[发明专利]白眉蝮蛇蛇毒纤溶酶的基因序列及其氨基酸序列

说明书

技术领域

本发明属于生物技术领域，具体涉及一种蛇毒蛋白纤溶酶编码基因序列及其氨基酸序列。 

背景技术

纤溶酶是指能专一降解纤维蛋白凝胶的蛋白水解酶，是纤溶系统中的一个重要组份。体内凝血和纤溶两系统是相互依存紧密相联的。机体一旦产生凝血反应，也几乎同时激活了纤溶系统，使体内多余的血栓移去，并通过负反馈效应使体内纤维蛋白原的水平降低，从而避免纤维蛋白的过多凝聚。蛇毒纤溶酶的分布是十分广泛的，有报道称几乎所有的响尾蛇毒均有纤溶组分。Fuffado等曾检测了9种矛头蝮蛇蛇毒发现均含有纤溶活性。迄今为止已从蝰科眼镜蛇科及游蛇科的多种蛇毒中获得了纯化的纤溶酶，其中分布最广，含量最丰富的是蝰科中的蝮亚科蛇毒纤溶酶，能直接降解纤维蛋白原的Aα或Bβ链，使其即使在凝血酶存在下也不凝固，大多数可以溶解纤维蛋白根据它优先降解纤维蛋白原Aα或Bβ肽链分为α纤溶酶和β纤溶酶。纤溶酶一般只作用于Aα或Bβ肽链。根据纤溶酶结构特点还可分为丝氨酸蛋白酶和金属蛋白酶。 

目前国内临床上所使用的纤溶酶均为从动物体内提取，纯度不高，具有一定的抗原性，进入人体后，可能诱发一系列的抗原抗体反应，已有报道注射纤溶酶导致固定性药疹及重症多形红斑药疹，且不能实现静脉注射给药，使药物不能最大限度发挥作用。经过多年的临床实践，发现白眉蝮蛇蛇毒类纤溶酶有最好的疗效。然而蛇毒资源是非常有限的，如果通过基因工程来获得产品，则是一个很有前途的途径。为了今后基因工程产品的开发，对白眉蝮蛇蛇毒纤溶酶进行基因序列 测定是一项有意义的研究课题。 
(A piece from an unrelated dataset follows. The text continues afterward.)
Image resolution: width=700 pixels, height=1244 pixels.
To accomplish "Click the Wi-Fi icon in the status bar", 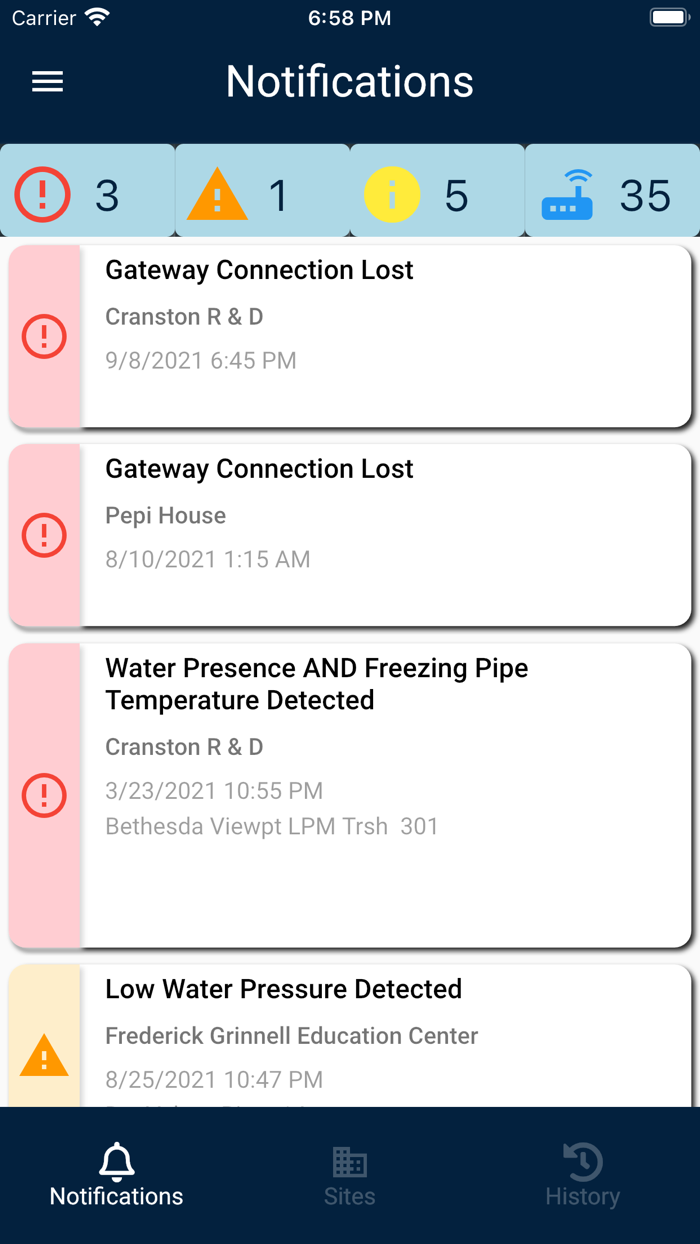I will 93,16.
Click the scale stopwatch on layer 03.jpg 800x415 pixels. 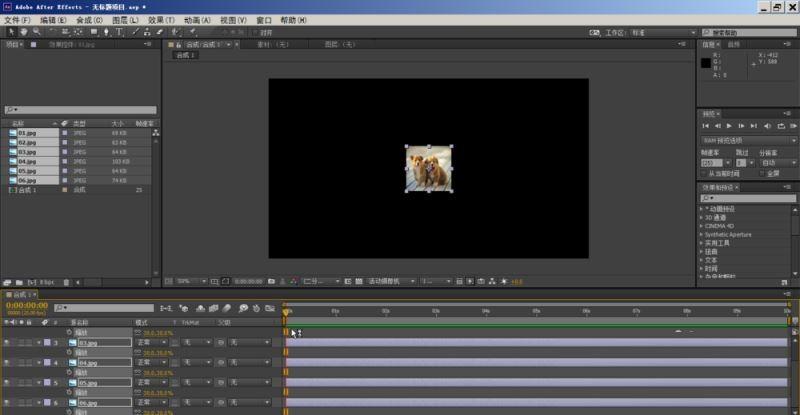pos(69,352)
为此，本发明的目的是通过测定白眉蝮蛇蛇毒类纤溶酶N端的一段氨基酸序列，根据这段序列及其它蛇种纤溶酶在结构上的同源性，设计并合成上下游寡核苷酸引物，然后从白眉蝮蛇蛇毒腺中分离有关的m RNA作为模板，经反转录获得c DNA，用PCR法扩增和克隆了纤溶酶的全基因，分析测定基因的全序列。 

发明内容

本发明的目的在于提供白眉蝮蛇蛇毒纤溶酶的编码基因序列。 

本发明的另一个目的是提供白眉蝮蛇蛇毒纤溶酶的氨基酸序列。 

为实现上述目的，本发明采用以下技术方案： 

1、总RNA提取 

切下蛇头，立即取出毒腺，与液氮中速冻，置于-70℃备用，采用酸性硫氰酸胍-酚-氯仿一步法(参阅Chomczynski P.et al.Analytical Biochemistry.1987，162：156)抽提毒腺总RNA。 

2、引物设计依据，引物合成的方法 

根据测定的纤溶酶成熟蛋白N端的氨基酸序列，结构为VIGGDECNINEHRSL，设计了上游寡核苷酸引物，即5’GTCATTGGAGGTGATGAATGTAACATA 3’；根据其它蛇种纤溶酶结构上的同源性(Arinos Magalhaes.，Beatriz Campos Brasil Da Fonsecaa，et al，1993.The complete amino acid sequence of a thrombin-like enzyme/gyroxin analogue from venom of the bushmaster snake(Lachesis muta muta).Eur.J.Biochem.251，845 853.)在3’端的保守区段设计了下游寡核苷酸引物，即： 

5’TCACGGGGGGCATGTCA 3’。引物在上海生工生物技术有限 公司合成，引物见图2。 

3、反转录、PCR扩增和基因克隆 

以白眉蝮蛇毒腺总RNA为模板，下游引物为引物作反转录。反转录试剂盒购自天根生化科技有限公司，操作按其说明书进行。从前步所得c DNA为模板，以合成的上下游引物进行PCR扩增。PCR扩增出一条约700bp的DNA片段，见图3琼脂糖凝胶电泳图谱。采用天根生化科技有限公司的胶回收试剂盒回收该PCR产物。将回收的PCR产物插入pGEM-T easy载体(质粒载体购自Promega公司)，并转入DH 5α大肠感受态细胞，经蓝白斑筛选和酶切鉴定，获得10个阳性克隆。将阳性重组克隆经pGEM-T easy载体克隆位点上、下游通用引物进行DNA测序，得到本发明的的白眉蝮蛇蛇毒纤溶酶编码基因的DNA(mRNA)序列。使用DNAMAN软件，根据这个蛇毒纤溶酶编码基因的DNA(mRNA)序列，得出该蛇毒纤溶酶的蛋白质的一级结构(氨基酸序列)。